The Dateless 20p Coin: A Collector's Value Guide (2026)

A customer once handed me a 20p and said, “This looks wrong.” It was. The date was missing, and that tiny omission turned an everyday coin into one of the most discussed modern British error coins.

The Accidental Treasure in Your Pocket

Most 20p pieces pass through our hands without a second look. They buy a small item, vanish into a till, and return in change. That’s why the dateless 20p coin captured so much attention. It looks ordinary at a glance, but one missing detail changes everything.

The standard twenty pence piece already had a distinctive identity long before the error appeared. It entered circulation on 9 June 1982 and used an equilateral curve heptagon shape so people could recognise it easily by sight and touch, as outlined in this guide to the twenty pence piece. For decades it was a workhorse of British change, familiar in pockets, tills, vending machines, and coin jars across the UK.

That background matters. A coin this common isn’t supposed to surprise anyone.

Why the missing date matters

Collectors often begin with commemoratives because they’re obvious. Error coins are different. They reward attention. If you know where the date should be, and you notice that it isn’t there, you’ve crossed from casual coin user to observant collector.

The dateless 20p has that rare combination of qualities that makes a coin memorable:

  • It’s modern: you don’t need to search Victorian bun heads or hammered silver to find one.
  • It’s understandable: even a newcomer can grasp why “no date” is unusual.
  • It’s huntable: examples entered circulation, so the appeal feels immediate and practical.
  • It tells a story: this isn’t damage or wear. It’s a minting mistake with a clear cause.

A good error coin doesn’t need a complicated explanation. If you can show it to a non-collector and they instantly see what’s odd, interest follows quickly.

That’s the dateless 20p in a nutshell. It’s not just scarce. It’s easy to explain, easy to remember, and exciting to find.

The first reaction collectors have

New collectors usually ask two questions. First, “Could I really find one in change?” Second, “How do I know it’s genuine and not just worn?” Both are sensible questions, and both need careful answers.

A worn coin can lose detail. A damaged coin can be altered. But a genuine dateless 20p isn’t purely blank by chance. It belongs to a very specific minting event, and once you understand that event, the coin becomes much easier to recognise properly.

A Royal Mistake The Story of the 2008 Mule

A dateless 20p feels like a puzzle coin at first glance.

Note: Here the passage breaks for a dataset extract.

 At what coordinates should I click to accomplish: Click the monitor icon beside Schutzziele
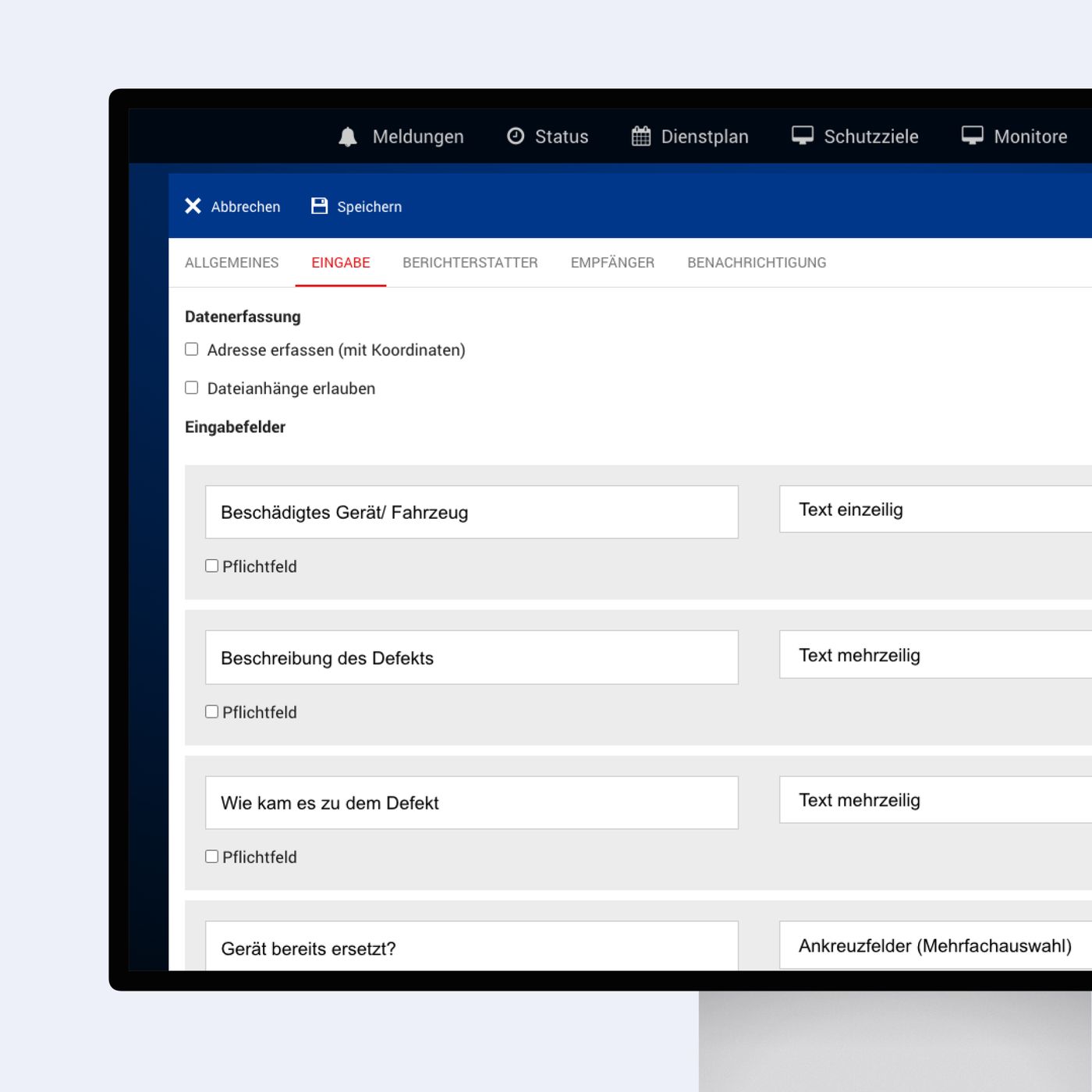point(803,136)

The explanation is much more precise than that. It came from a short production overlap at the Royal Mint in 2008, and once you understand that overlap, the whole coin makes sense.

Collectors use the word mule for a coin struck from two dies that were never meant to work together. In practical terms, it is like fitting a front cover from one book to the inside pages of another. The parts are genuine. The pairing is wrong.

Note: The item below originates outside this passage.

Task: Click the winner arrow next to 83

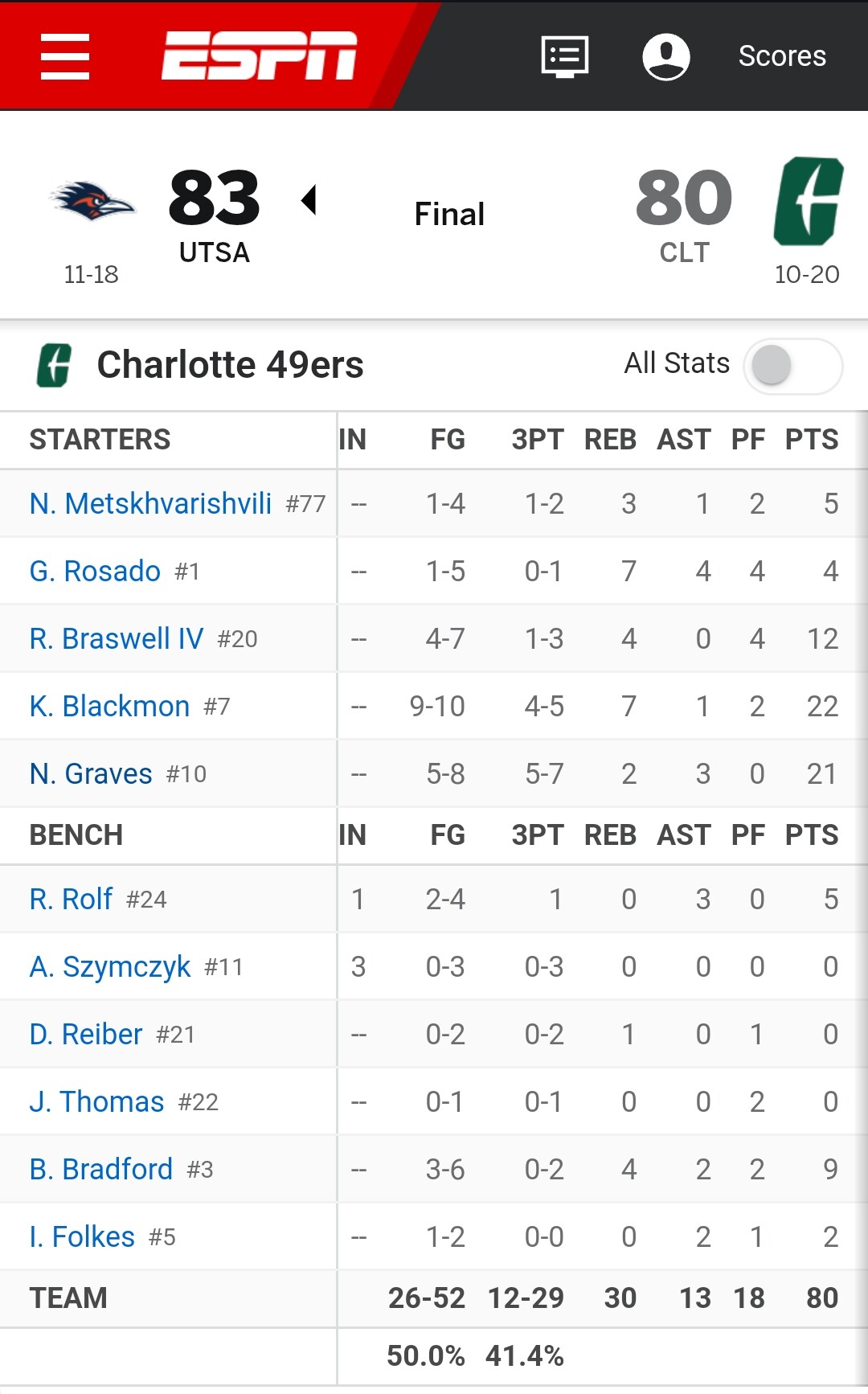Action: (x=309, y=199)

How the redesign created the error

The 20p was being updated as part of the 2008 Royal Shield redesign. Under the older format, the date sat on the reverse with the Tudor Rose design. Under the new format, the reverse changed to the shield design and the date moved to the obverse.

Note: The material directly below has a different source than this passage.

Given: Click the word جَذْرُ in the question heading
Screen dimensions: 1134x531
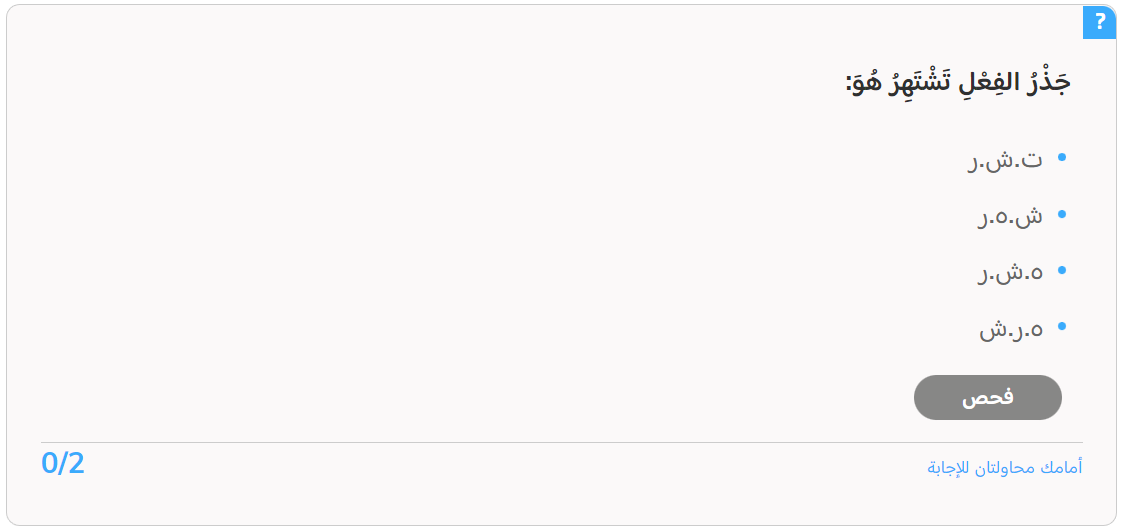Looking at the screenshot, I should point(1048,82).
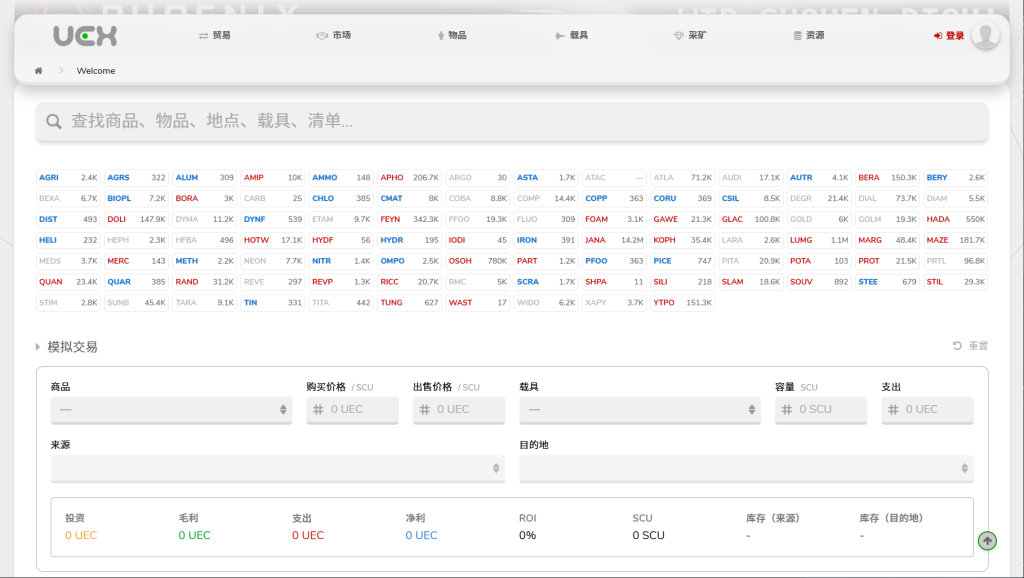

That change sounds simple on paper. At the presses, it created a narrow risk. If an old obverse die was paired with a new reverse die, neither side carried the date.

That is exactly what happened.

In November 2008, the Royal Mint confirmed that fewer than 250,000 dateless 20p coins were struck from a total mintage of 136 million reported by Reuters. The same reports noted that it was the first British circulation coin of its kind in roughly three centuries.

For a collector, that background matters because it gives the error a fixed origin. You are not dealing with random damage, post-mint alteration, or a vague rumour from change. You are dealing with a known decimal mule from a known design transition.

The pairing that produced a dateless coin

A genuine example has three parts to the story:

  • Old obverse die. This is the head side style used before the date was moved.
  • New shield reverse die. This is the redesigned reverse introduced in 2008.
  • No date on either side. The date is absent because each die belonged to a different dating system.

That last point is where new collectors often get tripped up. Wear can soften letters. Damage can flatten part of a design. A real dateless 20p is different. The date was never there to begin with.

If you enjoy tracing how minting errors happen, our guide to valuable error coins and hidden treasures puts the 20p into the wider world of British error collecting.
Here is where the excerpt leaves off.